Some previous studies have been anecdotal or misleading, Terrill says. After a stun gun incident, the officer notes on his report whether the suspect was injured. Yet some researchers, for the purposes of their studies, change the officer’s ruling if they consider the injury minor—such as a laceration or a burn from the stun gun—which effectively “changes the rules” of objective research.
Criminologists studied stun gun incidents in a sampling of mid-sized to large U.S. cities over a period of nearly four years. The researchers spent a month each in Columbus, Ohio, Portland, Oregon, and Knoxville, Tennessee. All police departments in the study used the Taser gun made by Arizona-based Taser International.
In the first of the two studies, which appears in the current print issue of Justice Quarterly, researchers found citizens were injured 41 percent of the time when officers used a stun gun only during apprehension. By contrast, citizens were injured only 29 percent of the time when no stun gun was used. (When stun guns were used with another restraint method, such as pepper spray or wresting the suspect to the ground, citizens were injured 47 percent of the time.)
The study looked at 13,913 use-of-force cases in seven cities. The researchers took into account a host of factors, including the amount of citizen resistance, influence of alcohol or drugs, and officer experience. Injuries ranged from cuts to broken bones.
In the second study, online now in Police Quarterly, the researchers found officers were injured 5 percent of the time when using a stun gun only. By contrast, officers were injured nearly 10 percent of the time when no stun gun was used. The study looked at 12,455 use-of-force cases in six cities.

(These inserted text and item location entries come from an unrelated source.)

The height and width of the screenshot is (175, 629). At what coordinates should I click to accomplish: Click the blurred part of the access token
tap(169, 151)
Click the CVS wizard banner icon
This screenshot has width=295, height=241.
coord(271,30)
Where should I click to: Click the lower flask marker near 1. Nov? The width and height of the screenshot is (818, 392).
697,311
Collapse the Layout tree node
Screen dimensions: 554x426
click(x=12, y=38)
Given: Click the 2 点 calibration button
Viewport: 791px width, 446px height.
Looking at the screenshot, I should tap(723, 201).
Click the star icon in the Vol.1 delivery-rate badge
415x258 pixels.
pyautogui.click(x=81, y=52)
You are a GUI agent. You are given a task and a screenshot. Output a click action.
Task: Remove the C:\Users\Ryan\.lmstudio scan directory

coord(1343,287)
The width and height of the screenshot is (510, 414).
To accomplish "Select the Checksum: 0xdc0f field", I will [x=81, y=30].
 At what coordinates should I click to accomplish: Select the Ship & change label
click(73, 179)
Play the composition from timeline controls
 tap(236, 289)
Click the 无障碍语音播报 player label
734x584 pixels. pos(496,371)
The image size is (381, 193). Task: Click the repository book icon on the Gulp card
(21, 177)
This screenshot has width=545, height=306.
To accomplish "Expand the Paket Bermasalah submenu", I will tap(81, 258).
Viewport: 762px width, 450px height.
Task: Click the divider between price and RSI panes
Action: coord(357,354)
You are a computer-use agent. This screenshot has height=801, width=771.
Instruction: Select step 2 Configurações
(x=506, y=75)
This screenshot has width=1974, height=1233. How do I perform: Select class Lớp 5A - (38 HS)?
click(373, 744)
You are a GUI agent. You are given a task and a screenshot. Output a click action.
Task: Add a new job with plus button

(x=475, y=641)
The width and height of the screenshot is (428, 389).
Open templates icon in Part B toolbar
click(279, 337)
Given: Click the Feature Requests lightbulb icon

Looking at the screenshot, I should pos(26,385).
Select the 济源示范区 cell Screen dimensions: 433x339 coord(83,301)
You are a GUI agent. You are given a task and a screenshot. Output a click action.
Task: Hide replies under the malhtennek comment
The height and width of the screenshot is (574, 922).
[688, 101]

The most important factor in use-of-force cases is the officer’s safety, Terrill says. At the same time, stun guns may not be the “panacea” as many believe.
“There has been this increased perception that these devices are effective and safe,” he says. “But in terms of safeness, our data conclusively shows they are not safe to citizens.
“Now, are there concerns to the point that we’re recommending that law enforcement agencies not use them? Absolutely not. We think there needs to be more careful analysis done, and it has to be done in a way that’s fair and objective.”
The next step is determining how effective stun guns are in subduing a suspect, something Terrill and colleagues are analyzing.
Investigators from the University of Central Florida and Illinois State University contribued to the research, which was funded by the National Institute of Justice.